Automated Analysis and Quantitation of Fish Oil Supplements using the MIDI Sherlock™ Marine Oil Analysis Package

Importance of the topic

The accurate analysis of Omega-3 fatty acids in marine oil supplements is critical for product quality, regulatory compliance, and consumer health. Omega-3s such as EPA and DHA are linked to cardiovascular benefits and are quantified for labeling, nutritional studies, and biomarkers like the HS-Omega-3 Index®. Traditional manual methods vary widely between laboratories and are prone to error, leading to inconsistencies that hinder meaningful comparisons.

Objectives and study overview

This study evaluates the MIDI Sherlock™ Marine Oil Analysis Package to automate fatty acid profiling in fish oil supplements and reduce manual workload. Two supplement types were examined: a natural triglyceride fish oil (NF) and an ethyl ester concentrate (MN). Replicate extractions were performed and analyzed across three different GC instruments to assess precision, accuracy, and throughput improvements.

Methodology and instrumentation

Sample Preparation and Extraction

• Based on AOCS Official Method Ce 1b-89, samples were transesterified using sodium methoxide (NaOCH₃) to avoid hazardous catalysts.
• An internal standard (19:0 phosphocholine) was added at the start to enable reliable quantitation.

Instrumentation and Software

• Shimadzu GC-2010 Plus with AOC-20i/20S autosampler running Shimadzu LabSolutions v.5.85.
• Agilent 6890N and 7890B GCs with 7683 injector and Agilent ChemStation B.04.03.
• MIDI Sherlock Software v.6.3B with the Marine Oil Analysis Package for automated batch control, calibration, compound identification, and quantitation.
• Column: J&W Ultra 2, 25 m × 0.2 mm × 0.33 µm; carrier gas hydrogen; FID at 300 °C; injection 2 µL split 30:1.
• Oven program: 190 °C hold, ramp 10 °C/min to 285 °C (9.5 min), then 60 °C/min to 310 °C (0.42 min).

Main results and discussion

The Sherlock system automatically identified 20–35 fatty acids per sample and quantified EPA, DHA, and other components. In the NF sample, EPA measured ~275 mg/g, DHA ~184 mg/g, and total detected fatty acids ~813 mg/g. Across nine runs (three instruments, triplicate extractions), results stayed within ±10% of the mean. Categorized data confirmed both supplements met or exceeded label claims for EPA, DHA, and total Omega-3. Automated retention time calibration corrected shifts and minimized analyst intervention. Automated compound naming captured minor unsaturated fatty acids that accounted for about 6% of the total profile and 10% of the Omega-3 fraction, which manual reviews often overlook. The NaOCH₃ extraction was robust to ±10 °C variation and matched performance of traditional BF₃/BCl₃ methods without hazardous reagents.

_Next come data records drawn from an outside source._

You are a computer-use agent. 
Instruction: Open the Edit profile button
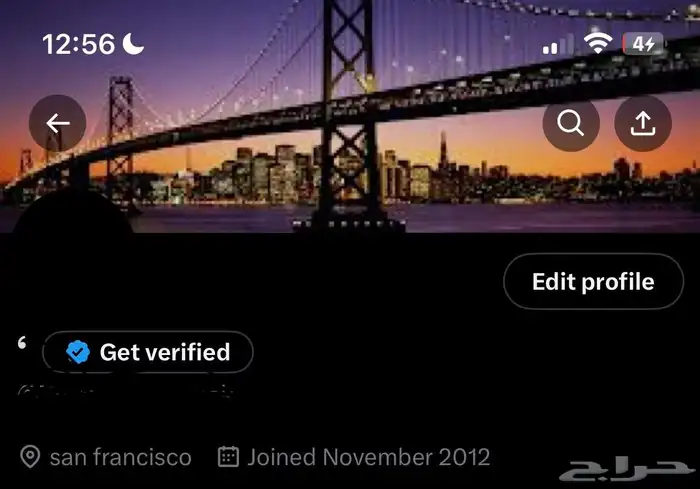(x=593, y=281)
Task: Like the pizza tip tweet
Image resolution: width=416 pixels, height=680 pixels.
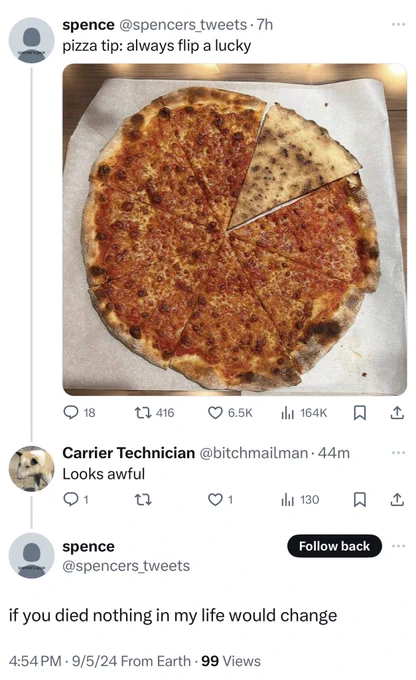Action: (x=230, y=412)
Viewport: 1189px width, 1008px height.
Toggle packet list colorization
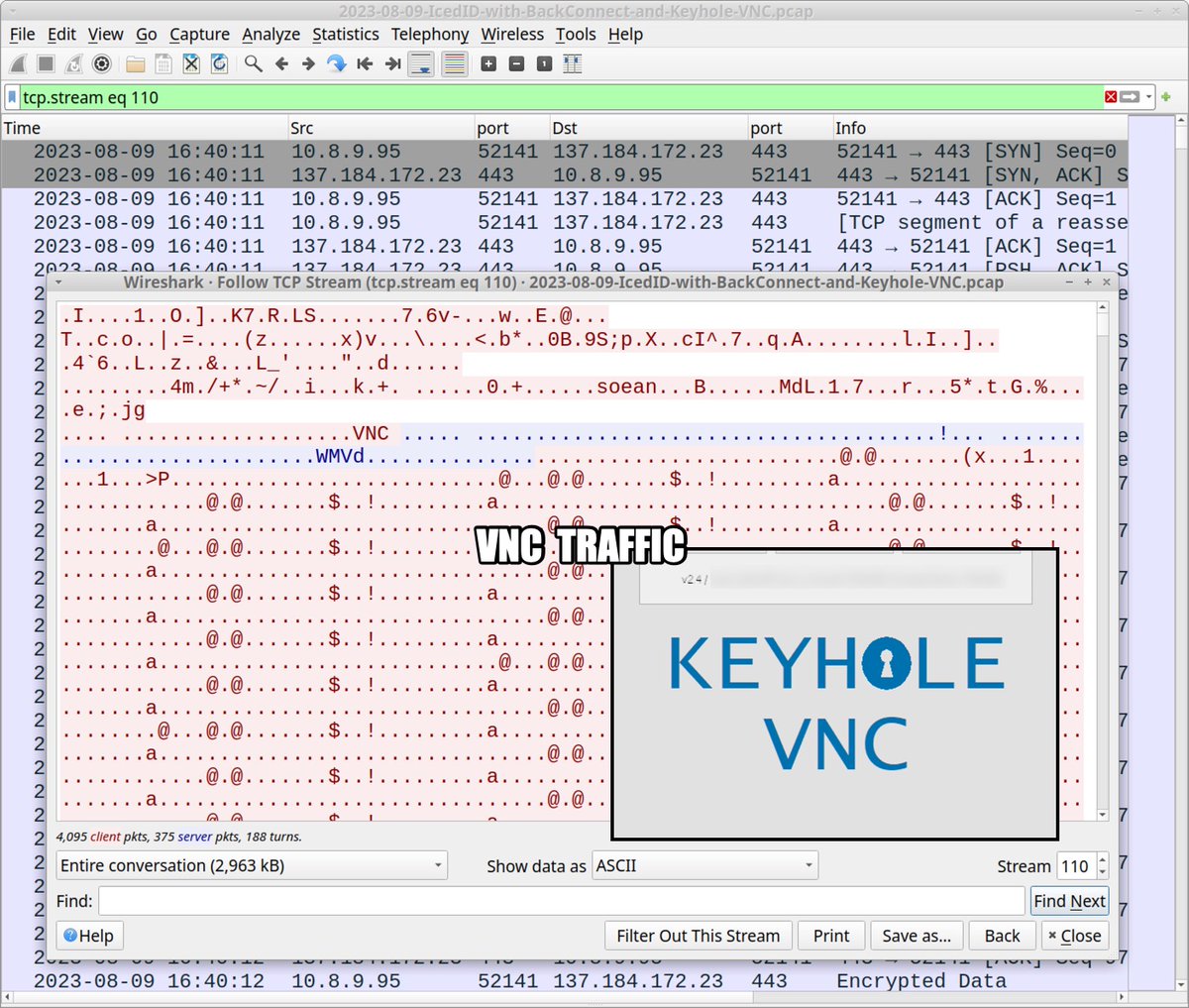[x=454, y=63]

Benefits and practical applications

The automated workflow reduces analysis time and labor, standardizes results across instruments and labs, and minimizes human error in peak naming and calculations. Enhanced detection of minor fatty acids improves profile completeness. The package supports quality control in supplement manufacturing, regulatory testing, and research on nutritional biomarkers.

Future trends and opportunities

Advances may include integration with GC-MS for structural confirmation, machine-learning algorithms for pattern recognition, expansion to additional food and biological matrices, and high-throughput screening capabilities. Connectivity to cloud platforms and regulatory data systems will further streamline compliance and large-scale studies.

Conclusion

The MIDI Sherlock Marine Oil Analysis Package delivers a fully automated, accurate, and reproducible method for marine oil fatty acid profiling. It minimizes manual steps, ensures consistency across laboratories, and meets industry requirements for supplement analysis and research.

References

1. von Schacky C. Omega-3 Index and cardiovascular health. Nutrients. 2014;6:799–814.
2. Harris WS, von Schacky C, Park Y. Standardizing Methods for Assessing Omega-3 Biostatus. In: McNamara RK, editor. The Omega-3 Fatty Acid Deficiency Syndrome. Nova Publishers; 2013. p. 385–398.
3. Sasser M. Identification of bacteria by gas chromatography of cellular fatty acids; Technical Note #101. Microbial ID, Inc.; May 1990.
4. AOCS Official Method Ce 1b-89. Fatty Acid Composition of Marine Oils by GLC. In: Firestone D, editor. AOAC Official Methods and Recommended Practices. 6th ed. AOCS; 2016.